Task - Look for the line that has "Image Optional Header [tab] (119, 241)" in the material below; please repeat it and every line after it, exactly, up to and including the line that has "Newington Pediatrics (212, 1814)", and nothing else.

* * *

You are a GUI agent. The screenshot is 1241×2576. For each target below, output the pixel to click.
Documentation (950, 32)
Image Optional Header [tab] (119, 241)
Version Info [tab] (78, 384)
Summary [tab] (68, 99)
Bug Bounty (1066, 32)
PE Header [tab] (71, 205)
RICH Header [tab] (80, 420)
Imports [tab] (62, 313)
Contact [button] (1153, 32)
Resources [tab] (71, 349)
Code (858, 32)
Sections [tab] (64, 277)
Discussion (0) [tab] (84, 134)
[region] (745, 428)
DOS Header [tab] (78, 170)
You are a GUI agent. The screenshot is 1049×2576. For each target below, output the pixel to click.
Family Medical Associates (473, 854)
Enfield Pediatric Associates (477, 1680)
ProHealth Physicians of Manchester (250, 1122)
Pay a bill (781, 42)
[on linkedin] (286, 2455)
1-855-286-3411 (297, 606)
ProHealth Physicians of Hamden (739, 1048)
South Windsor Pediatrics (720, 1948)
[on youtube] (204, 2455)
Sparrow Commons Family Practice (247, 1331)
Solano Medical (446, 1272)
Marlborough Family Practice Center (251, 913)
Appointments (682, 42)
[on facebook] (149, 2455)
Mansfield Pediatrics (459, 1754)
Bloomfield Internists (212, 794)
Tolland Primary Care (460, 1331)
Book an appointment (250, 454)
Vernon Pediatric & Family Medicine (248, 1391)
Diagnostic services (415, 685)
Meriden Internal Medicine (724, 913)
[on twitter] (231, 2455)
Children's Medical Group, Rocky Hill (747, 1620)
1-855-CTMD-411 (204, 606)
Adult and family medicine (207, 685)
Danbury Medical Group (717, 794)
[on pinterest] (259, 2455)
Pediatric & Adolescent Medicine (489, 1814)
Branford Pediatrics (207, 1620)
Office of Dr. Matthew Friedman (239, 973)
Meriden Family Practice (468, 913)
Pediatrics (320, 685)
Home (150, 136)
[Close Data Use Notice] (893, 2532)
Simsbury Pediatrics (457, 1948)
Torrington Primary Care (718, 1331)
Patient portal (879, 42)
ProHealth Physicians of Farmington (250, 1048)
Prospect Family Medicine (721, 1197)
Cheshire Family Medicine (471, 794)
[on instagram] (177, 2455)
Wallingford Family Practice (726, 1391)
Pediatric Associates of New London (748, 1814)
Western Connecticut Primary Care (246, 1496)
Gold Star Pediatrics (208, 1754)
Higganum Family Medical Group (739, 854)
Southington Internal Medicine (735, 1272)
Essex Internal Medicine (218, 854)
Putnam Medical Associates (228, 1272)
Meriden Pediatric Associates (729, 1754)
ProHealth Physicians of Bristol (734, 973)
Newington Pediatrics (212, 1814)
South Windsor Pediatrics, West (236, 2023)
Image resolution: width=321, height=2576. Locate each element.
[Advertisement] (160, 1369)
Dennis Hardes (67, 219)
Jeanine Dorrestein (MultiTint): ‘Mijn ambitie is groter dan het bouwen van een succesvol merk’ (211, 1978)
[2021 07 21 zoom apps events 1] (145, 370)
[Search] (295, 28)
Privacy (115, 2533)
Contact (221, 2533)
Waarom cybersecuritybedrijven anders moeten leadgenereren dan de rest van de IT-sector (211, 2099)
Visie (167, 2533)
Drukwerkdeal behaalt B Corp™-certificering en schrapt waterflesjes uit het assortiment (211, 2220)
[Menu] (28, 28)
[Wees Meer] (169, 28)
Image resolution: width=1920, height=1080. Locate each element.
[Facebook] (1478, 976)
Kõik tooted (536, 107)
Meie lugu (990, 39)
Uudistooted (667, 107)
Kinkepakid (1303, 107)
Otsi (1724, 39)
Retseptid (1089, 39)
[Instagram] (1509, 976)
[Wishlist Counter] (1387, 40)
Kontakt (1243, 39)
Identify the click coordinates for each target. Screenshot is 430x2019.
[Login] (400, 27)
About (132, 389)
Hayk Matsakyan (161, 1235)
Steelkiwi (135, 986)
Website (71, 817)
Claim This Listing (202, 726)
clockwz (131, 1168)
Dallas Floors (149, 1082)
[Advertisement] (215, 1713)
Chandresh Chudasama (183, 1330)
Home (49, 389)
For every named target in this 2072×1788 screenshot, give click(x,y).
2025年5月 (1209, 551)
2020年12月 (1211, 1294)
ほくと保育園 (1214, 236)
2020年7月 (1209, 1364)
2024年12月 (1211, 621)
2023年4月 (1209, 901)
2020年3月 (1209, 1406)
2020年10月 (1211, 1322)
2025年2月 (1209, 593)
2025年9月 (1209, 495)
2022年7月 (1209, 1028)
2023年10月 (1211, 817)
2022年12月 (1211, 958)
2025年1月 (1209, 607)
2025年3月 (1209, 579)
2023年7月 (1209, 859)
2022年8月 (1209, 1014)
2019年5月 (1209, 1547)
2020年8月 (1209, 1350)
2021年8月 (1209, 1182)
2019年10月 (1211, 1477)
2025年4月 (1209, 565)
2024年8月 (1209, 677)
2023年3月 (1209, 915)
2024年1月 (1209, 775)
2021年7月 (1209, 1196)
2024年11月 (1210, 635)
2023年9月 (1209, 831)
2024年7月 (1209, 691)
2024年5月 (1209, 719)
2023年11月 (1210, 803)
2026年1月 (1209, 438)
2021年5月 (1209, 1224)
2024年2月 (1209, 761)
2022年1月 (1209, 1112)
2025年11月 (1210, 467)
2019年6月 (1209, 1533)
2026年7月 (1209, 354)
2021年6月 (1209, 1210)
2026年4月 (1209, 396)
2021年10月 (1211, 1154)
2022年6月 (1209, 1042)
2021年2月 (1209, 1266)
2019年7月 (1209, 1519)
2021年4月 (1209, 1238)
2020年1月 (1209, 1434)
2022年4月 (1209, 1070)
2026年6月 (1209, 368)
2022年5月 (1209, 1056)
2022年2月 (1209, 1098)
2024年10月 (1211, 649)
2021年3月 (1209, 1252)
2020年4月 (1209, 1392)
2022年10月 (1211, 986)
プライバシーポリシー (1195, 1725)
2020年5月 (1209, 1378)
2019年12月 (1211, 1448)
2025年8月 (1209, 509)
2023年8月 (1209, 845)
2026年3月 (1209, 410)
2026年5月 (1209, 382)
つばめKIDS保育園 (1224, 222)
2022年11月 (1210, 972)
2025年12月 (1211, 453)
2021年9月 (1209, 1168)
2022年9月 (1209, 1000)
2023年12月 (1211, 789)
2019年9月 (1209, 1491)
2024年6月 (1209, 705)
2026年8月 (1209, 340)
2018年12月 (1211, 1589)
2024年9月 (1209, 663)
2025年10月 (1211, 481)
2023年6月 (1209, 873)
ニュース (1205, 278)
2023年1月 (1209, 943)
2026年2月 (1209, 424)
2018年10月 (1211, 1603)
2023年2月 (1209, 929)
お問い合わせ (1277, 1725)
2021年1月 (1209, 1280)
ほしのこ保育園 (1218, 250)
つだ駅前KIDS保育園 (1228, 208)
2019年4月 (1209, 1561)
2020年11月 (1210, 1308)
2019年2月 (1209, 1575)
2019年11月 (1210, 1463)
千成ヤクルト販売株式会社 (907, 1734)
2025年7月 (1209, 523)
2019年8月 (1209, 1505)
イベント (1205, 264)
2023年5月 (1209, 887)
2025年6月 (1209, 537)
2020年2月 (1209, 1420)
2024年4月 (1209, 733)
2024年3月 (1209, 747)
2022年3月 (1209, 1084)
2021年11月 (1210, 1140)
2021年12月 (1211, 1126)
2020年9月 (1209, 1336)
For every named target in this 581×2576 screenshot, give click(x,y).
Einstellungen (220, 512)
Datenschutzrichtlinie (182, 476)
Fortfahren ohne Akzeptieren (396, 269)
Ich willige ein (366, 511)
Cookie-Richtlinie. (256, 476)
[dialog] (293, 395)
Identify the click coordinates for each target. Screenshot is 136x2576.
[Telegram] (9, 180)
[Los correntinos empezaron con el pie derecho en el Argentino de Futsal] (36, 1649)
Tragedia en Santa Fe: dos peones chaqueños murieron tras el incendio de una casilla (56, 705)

* * *

Worked solution -
Image Optional Header [tab] (119, 241)
Version Info [tab] (78, 384)
Summary [tab] (68, 99)
Bug Bounty (1066, 32)
PE Header [tab] (71, 205)
RICH Header [tab] (80, 420)
Imports [tab] (62, 313)
Contact [button] (1153, 32)
Resources [tab] (71, 349)
Code (858, 32)
Sections [tab] (64, 277)
Discussion (0) [tab] (84, 134)
[region] (745, 428)
DOS Header [tab] (78, 170)
You are a GUI agent. The screenshot is 1049×2576. For each target below, output the pixel to click.
Family Medical Associates (473, 854)
Enfield Pediatric Associates (477, 1680)
ProHealth Physicians of Manchester (250, 1122)
Pay a bill (781, 42)
[on linkedin] (286, 2455)
1-855-286-3411 (297, 606)
ProHealth Physicians of Hamden (739, 1048)
South Windsor Pediatrics (720, 1948)
[on youtube] (204, 2455)
Sparrow Commons Family Practice (247, 1331)
Solano Medical (446, 1272)
Marlborough Family Practice Center (251, 913)
Appointments (682, 42)
[on facebook] (149, 2455)
Mansfield Pediatrics (459, 1754)
Bloomfield Internists (212, 794)
Tolland Primary Care (460, 1331)
Book an appointment (250, 454)
Vernon Pediatric & Family Medicine (248, 1391)
Diagnostic services (415, 685)
Meriden Internal Medicine (724, 913)
[on twitter] (231, 2455)
Children's Medical Group, Rocky Hill (747, 1620)
1-855-CTMD-411 (204, 606)
Adult and family medicine (207, 685)
Danbury Medical Group (717, 794)
[on pinterest] (259, 2455)
Pediatric & Adolescent Medicine (489, 1814)
Branford Pediatrics (207, 1620)
Office of Dr. Matthew Friedman (239, 973)
Meriden Family Practice (468, 913)
Pediatrics (320, 685)
Home (150, 136)
[Close Data Use Notice] (893, 2532)
Simsbury Pediatrics (457, 1948)
Torrington Primary Care (718, 1331)
Patient portal (879, 42)
ProHealth Physicians of Farmington (250, 1048)
Prospect Family Medicine (721, 1197)
Cheshire Family Medicine (471, 794)
[on instagram] (177, 2455)
Wallingford Family Practice (726, 1391)
Pediatric Associates of New London (748, 1814)
Western Connecticut Primary Care (246, 1496)
Gold Star Pediatrics (208, 1754)
Higganum Family Medical Group (739, 854)
Southington Internal Medicine (735, 1272)
Essex Internal Medicine (218, 854)
Putnam Medical Associates (228, 1272)
Meriden Pediatric Associates (729, 1754)
ProHealth Physicians of Bristol (734, 973)
Newington Pediatrics (212, 1814)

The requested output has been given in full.